I am in favor of people considering unconventional approaches to charity.
At the same time, I find it pretty easy to argue against this. Some immediate things that come to mind:
1. My impression is that gambling is typically net-negative to participants, often highly so. I generally don't like seeing work go towards projects that are net-negative to their main customers (among others).
2. Out of all the "do business X, but it goes to charity", why not pick something itself beneficial? There are many business areas to choose from. Insurance can be pretty great - I think Lemonade Insurance did something clever with charity.
3. I think it's easy to start out altruistic with something like this, then become a worse person as you respond to incentives. In the casino business, the corporation is highly incentivized to do increasingly sleazy tactics to find, bait, and often bankrupt whales. If you don't do this, your competitors will, and they'll have more money to advertise.
4. I don't like making this the main thing, but I'd expect the PR to be really bad for anything this touches. "EAs don't really care about helping people, they just use that as an excuse to open sleazy casinos." There are few worse things to be associate with. A lot of charities are highly protective of their brands (and often with good reason).
5. It's very easy for me to imagine something like this creating worse epistemics. In order to grow revenue, it will be very "convenient" if you downplayed the harms caused by the casino. If such a thing does catch on in a certain charitable cluster, very soon that charitable cluster will be encouraged to lie and self-deceive. We saw some of this with the FTX incident.
6. The casino industry attracts and feeds off clients with poor epistemics. I'd imagine they (as in, the people the casino actually makes money from) wouldn't be the type who would care much about reasonable effective charities.
When I personally imagine a world where, "A significant part of the effective giving community is tied to high-rolling casinos", it's hard for me to imagine this not being highly distopic.
By all this, I hope the author doesn't treat this at all on an attack on them specifically. But I would consider it an attack on specific future project proposals that suggest advancing manipulative and harmful industries and tying such work to the topics of effective giving or effective philanthropy. I very much do not want to see more work done here. I'm spending some time on this comment, mainly to use this as an opportunity to hopefully dissuade others considering this sort of thing in the future.
On this note, I'd flag that I think a lot of the crypto industry has been full of scams and other manipulative and harmful behavior. Some of this got very close to EA (i.e. with FTX), and I'm sure with a long tail of much smaller projects.
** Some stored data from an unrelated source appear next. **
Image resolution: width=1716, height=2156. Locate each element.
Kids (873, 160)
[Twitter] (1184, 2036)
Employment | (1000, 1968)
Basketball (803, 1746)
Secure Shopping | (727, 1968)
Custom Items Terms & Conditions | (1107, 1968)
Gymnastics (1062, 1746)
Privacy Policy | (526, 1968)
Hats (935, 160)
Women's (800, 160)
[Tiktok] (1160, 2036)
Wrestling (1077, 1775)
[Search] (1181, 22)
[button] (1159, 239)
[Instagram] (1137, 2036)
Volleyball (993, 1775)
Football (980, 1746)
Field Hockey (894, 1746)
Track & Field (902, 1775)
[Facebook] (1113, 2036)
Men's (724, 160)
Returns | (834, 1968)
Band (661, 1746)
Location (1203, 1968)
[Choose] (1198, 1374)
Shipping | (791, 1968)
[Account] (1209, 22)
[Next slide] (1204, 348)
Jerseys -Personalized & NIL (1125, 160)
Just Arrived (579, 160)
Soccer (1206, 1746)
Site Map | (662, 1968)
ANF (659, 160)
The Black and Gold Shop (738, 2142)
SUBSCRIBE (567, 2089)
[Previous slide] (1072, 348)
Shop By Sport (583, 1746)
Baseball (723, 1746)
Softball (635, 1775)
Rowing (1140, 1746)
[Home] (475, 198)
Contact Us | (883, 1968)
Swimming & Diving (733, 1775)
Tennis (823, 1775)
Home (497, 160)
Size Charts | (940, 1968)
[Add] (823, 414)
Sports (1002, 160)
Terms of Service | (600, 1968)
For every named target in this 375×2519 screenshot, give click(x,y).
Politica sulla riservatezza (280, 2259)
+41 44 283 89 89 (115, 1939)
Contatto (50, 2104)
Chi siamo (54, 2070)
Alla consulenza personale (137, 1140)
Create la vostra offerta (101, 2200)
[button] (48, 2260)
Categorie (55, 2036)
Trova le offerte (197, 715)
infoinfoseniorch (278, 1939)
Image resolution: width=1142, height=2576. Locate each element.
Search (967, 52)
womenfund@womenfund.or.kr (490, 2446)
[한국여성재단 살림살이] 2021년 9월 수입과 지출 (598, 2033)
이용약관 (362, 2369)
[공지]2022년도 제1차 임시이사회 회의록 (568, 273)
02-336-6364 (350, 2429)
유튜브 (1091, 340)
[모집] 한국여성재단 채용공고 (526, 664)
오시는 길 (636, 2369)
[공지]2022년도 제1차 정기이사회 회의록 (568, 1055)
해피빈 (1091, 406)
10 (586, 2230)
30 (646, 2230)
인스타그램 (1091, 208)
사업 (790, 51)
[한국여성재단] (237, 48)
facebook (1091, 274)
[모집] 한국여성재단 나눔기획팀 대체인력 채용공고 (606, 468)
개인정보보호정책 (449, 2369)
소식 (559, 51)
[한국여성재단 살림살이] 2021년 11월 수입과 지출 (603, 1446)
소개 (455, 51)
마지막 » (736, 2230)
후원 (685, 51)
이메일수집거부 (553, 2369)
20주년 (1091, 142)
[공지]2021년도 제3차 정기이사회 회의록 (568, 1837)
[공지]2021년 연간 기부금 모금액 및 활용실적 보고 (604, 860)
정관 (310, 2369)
I consider much of this (the bad parts) a black mark on all connected+responsible participants and very much do not want to see more of it.
Another idea would just be a normal casino that was owned by a charitable foundation or trust -a "Profit for Good" casino. People could get the exact same value proposition they get from other normal casinos, but by patronizing the Profit for Good Casino, they (in expectation)would be helping save lives or otherwise better the world.
You could have a great night in which you win hundreds or thousands of dollars, but even if you lose, they know that your losses are helping to dramatically better the world.
A cynic reads this as "you could have a great night in which you deprive a few hundred people of malaria nets, but at least in the long run they and also random unrelated and typically obnoxious corporations might stand to benefit from the gambling addiction this has instilled in you....". Possibly the first part of the proposition is slightly less icky if the house is simply taking a rake from a competitors in a game of skill, but still.
Maybe I just know too many people broken by gambling.
I think the same amount of healthy and problem gambling would take place in aggregate regardless of whether there was a PFG casino among a set of casinos. But maybe some people would choose to migrate that activity toward the PFG casino, so that more good could happen (they're offering the same odds as competitors).
It comes down to whether you're OK with getting involved in something icky if the net harm you cause to gamblers is zero and you can produce significant good in doing so. For me, this doesn't really pose a problem.
I don't see any reason to believe that the same amount of gambling would take place in aggregate. Most entertainment businesses grow the market and this one is promoting new motivations for potentially different people to participate in an activity which is often addictive. And if you're running a bricks and mortar casino you're facing the same high operating costs as the competition: I don't see any reason to believe you'd reach profitability without putting in similar amounts of effort to entice new players, encourage people to return on days they weren't planning to gamble and encouraging people to shovel more money into machines after they've already lost more than they planned.
I think you pointed out the ickiest part of this proposal very well, though: I’d be motivated to encourage people to donate (gamble) more then they were planning to.
I don’t find brick and mortar casino of this type compelling, for this reason. In the online case expenses should be relatively low given the existing infrastructure
Hi Brad,
There is already Great.com, "the world’s first casino affiliate that donates 100% of its profits to charity", which was started by Erik Bergman. Founders Pledge has a profile on Eric, and this interview also seems relevant.
Yes Thisj Jacobs mentioned below, but thanks for bringing to my attention.